OpenAI is big enough this probably wasn’t their entire queue, but I wouldn’t be surprised if it was a whole digit percentage. The author said 1.8M requests; I don’t know the duration, but that’s equivalent to 20 QPS for an entire day. Not a crazy amount, but not insignificant. It’s within the QPS Googlebot would send to a fairly large site like LinkedIn.

anonymousDan · 2024-04-11T15:40:01 1712850001

While the other comments are correct, I was alluding to a more subtle attack where you might try to indirectly influence the training of an LLM. Effectively, if OpenAI is crawling the open web for data to use for training, then if they don't handle sites like this properly their training dataset could be biased towards whatever content the site contains. Now in this instance this website was clearly not set up target an LLM, but model poisoning (e.g. to insert backdoors) is an active area of research at the intersection of ML and security. Consider as a very simple example the tokenizer of previous GPTs that was biased by reddit data (as mentioned by other comments).

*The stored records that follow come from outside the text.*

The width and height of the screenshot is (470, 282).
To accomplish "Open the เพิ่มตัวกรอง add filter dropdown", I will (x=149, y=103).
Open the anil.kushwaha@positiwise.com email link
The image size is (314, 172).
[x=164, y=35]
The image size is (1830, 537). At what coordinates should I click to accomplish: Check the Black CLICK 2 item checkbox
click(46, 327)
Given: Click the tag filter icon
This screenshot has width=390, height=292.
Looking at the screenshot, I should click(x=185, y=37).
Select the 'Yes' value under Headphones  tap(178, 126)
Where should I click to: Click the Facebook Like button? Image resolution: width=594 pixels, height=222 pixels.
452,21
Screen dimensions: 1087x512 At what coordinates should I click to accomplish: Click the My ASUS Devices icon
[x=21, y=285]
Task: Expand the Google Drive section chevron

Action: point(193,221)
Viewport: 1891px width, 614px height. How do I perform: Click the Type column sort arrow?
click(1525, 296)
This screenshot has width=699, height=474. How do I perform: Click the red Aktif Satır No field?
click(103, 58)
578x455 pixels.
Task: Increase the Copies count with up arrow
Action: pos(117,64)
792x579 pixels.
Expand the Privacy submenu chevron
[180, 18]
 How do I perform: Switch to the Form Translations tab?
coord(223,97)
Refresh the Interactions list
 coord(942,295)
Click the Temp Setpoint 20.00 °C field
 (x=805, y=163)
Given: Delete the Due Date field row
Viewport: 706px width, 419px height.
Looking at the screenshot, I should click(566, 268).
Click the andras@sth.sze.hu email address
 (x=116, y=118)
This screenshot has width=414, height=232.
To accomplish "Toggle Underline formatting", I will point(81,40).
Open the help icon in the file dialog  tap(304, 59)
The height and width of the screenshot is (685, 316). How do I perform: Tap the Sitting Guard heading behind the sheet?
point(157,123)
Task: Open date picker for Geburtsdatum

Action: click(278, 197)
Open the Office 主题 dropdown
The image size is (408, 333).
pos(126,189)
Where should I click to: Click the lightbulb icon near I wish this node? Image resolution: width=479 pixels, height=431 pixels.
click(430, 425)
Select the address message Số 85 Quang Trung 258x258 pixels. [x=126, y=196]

danpalmer · 2024-04-11T15:22:59 1712848979

In this case there are >6bn pages with roughly zero value each. That could eat a substantial amount of time. It's unlikely to entirely trap a crawler, but a dumb crawler (as is implied here) will start crawling more and more pages, becoming very apparent to the operator of this honeypot (and therefore identifying new crawlers), and may take up more and more share of the crawl set.